Quando era il momento di partire, occorreva fare i conti con la “barra”  un infido rilievo di sabbia che alza il fondale nel punto in cui la corrente che spinge in fuori si scontrava col mare che invece spinge indentro. Spesso di doveva ritornare all’ormeggio al Ponte della Scafa perché il fiume non voleva farci uscire. Si riprovava, con altri temerari, l’alba seguente. Impazienti di raggiungere le acque della vacanza, si diceva allora “o la va o la spacca” e si forzava il blocco col cuore in gola ogni volta che la barca discendeva nel cavo dell’onda. Poi l’acqua diventava più blu, il silenzio più totale e il litorale laziale con le sue dune iniziava a scorrere via in lontananza, illuminato dal primo sole.

        

La “sbeccazida”

Invidio, ho sempre invidiato genovesi e romani. Per il modo in cui amano le loro città, i loro quartieri coi loro odori, per il modo in cui persino i granelli di sabbia scricchiolano sotto le loro scarpe e solo sotto le loro scarpe. Non posso dire altrettanto, i miei antenati sono stati (de)portati qui a Bolzano da altri luoghi. Non ho una città, non ho un dialetto, la sabbia sotto le mie scarpe non fa nessun rumore. Forse per questo, per riempire la mancanza originale, mi sono interessato fin da bambino alle lingue e ai dialetti. Li ho mescolati e ne ho inventati di nuovi, anche con l’aiuto di alcuni amici geniali.
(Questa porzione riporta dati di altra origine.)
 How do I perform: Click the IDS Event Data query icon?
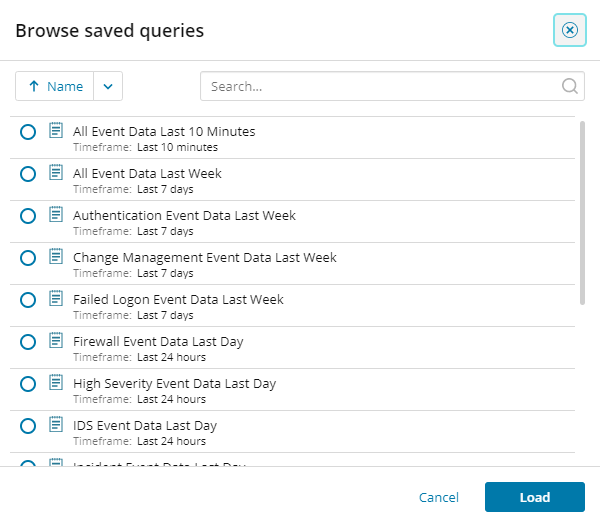[56, 425]
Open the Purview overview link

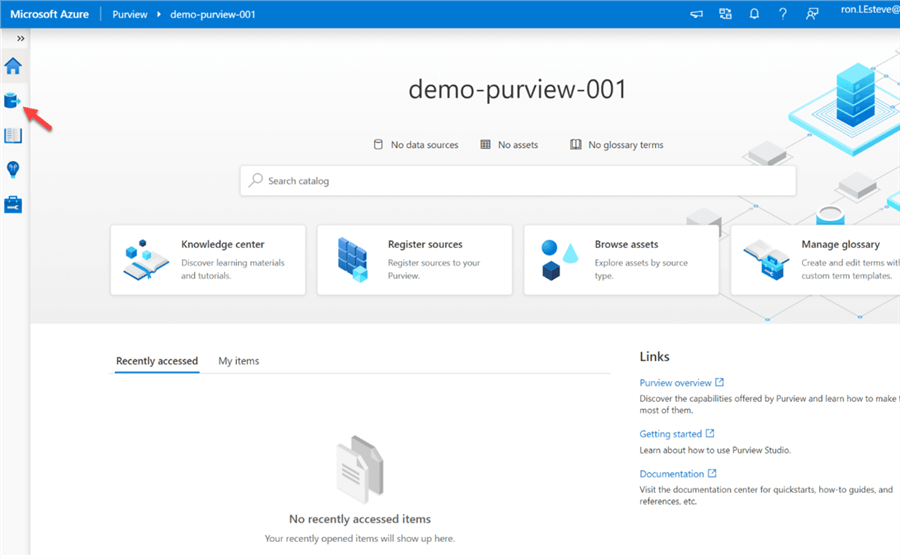coord(676,383)
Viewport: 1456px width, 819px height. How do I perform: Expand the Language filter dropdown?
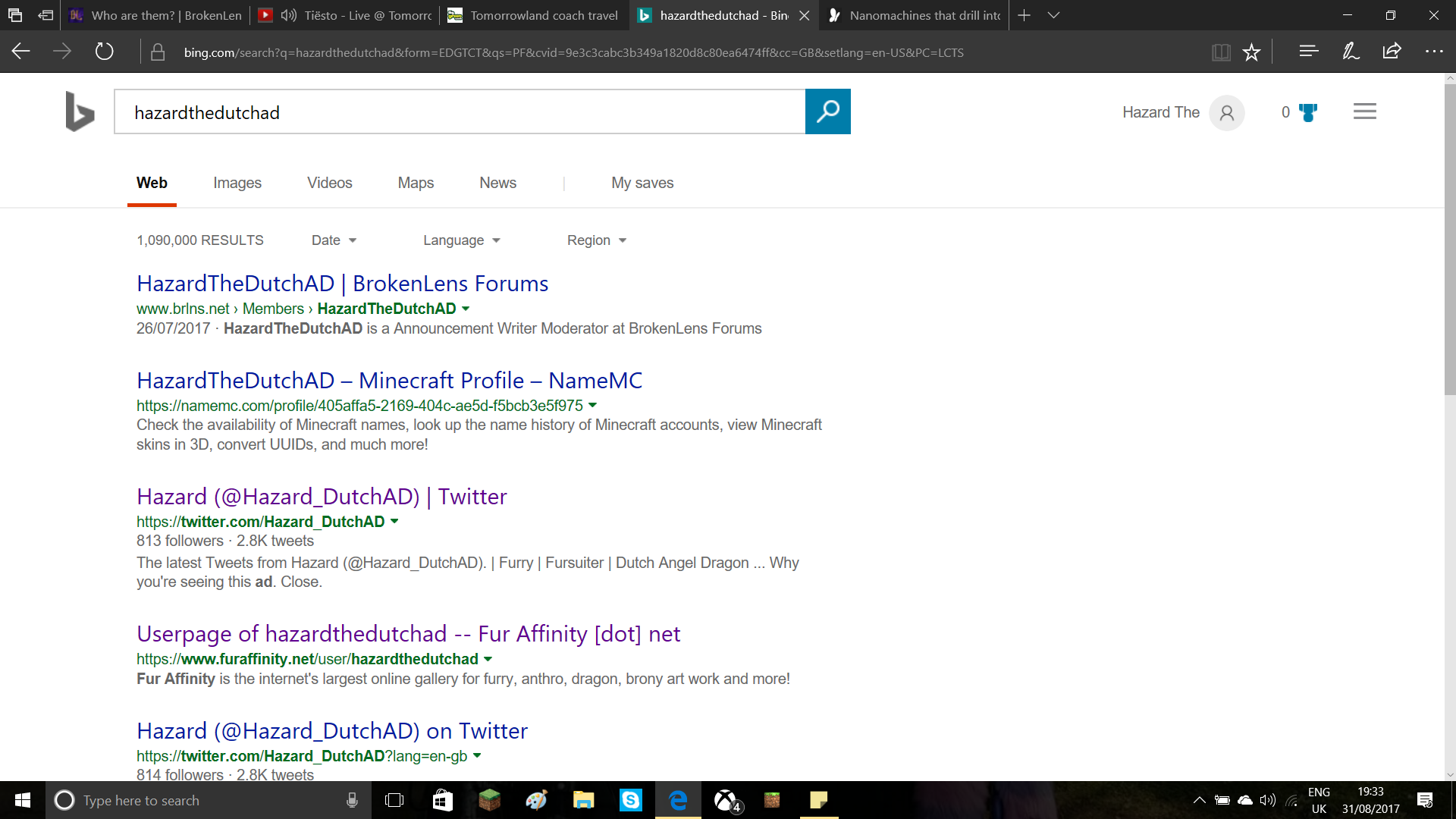(462, 240)
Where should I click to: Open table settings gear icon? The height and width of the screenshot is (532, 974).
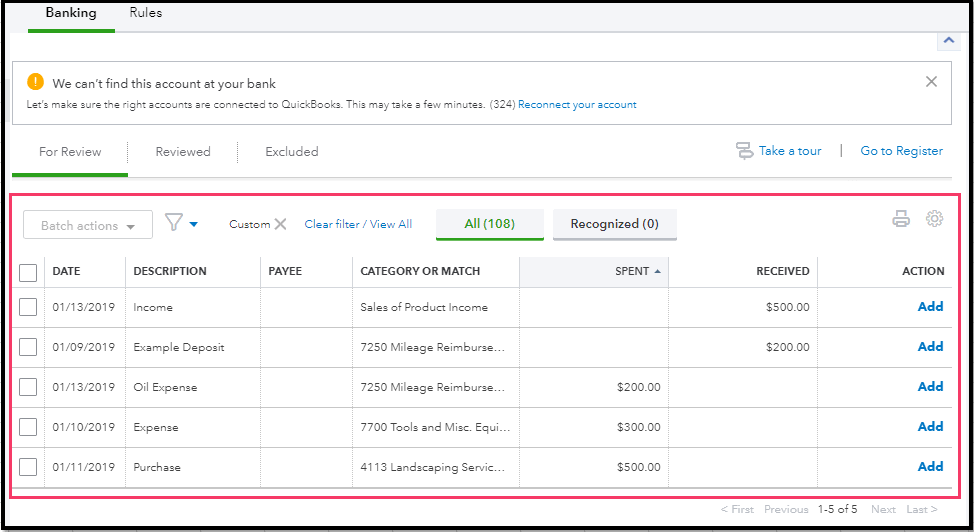(x=935, y=219)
La “sbeccazida” si deve a un amico romano di nascita, cresciuto a Genova, scaraventato infine a Bolzano. In seconda o terza media inventò questa frase: “Ué, ‘ta ‘tent vé ca gö el beccüz cur cubelt! Si te dö ‘na sbeccazida ti se’ mört!”. Traduzione: “Ehi,stai attento sai che ho il becco (rinforzato) col cobalto! Se ti do una beccata sei morto!”.
Chissà che diavolo di baruffe si agitavano nella sua fantasia! Credo che questo dialetto esprimesse la meraviglia del romano che sale al nord. È anche possibile che avesse sentito arrivare, con vent’anni di anticipo, il leghismo. Cioè che avesse sentito calare su di se il becco del nord.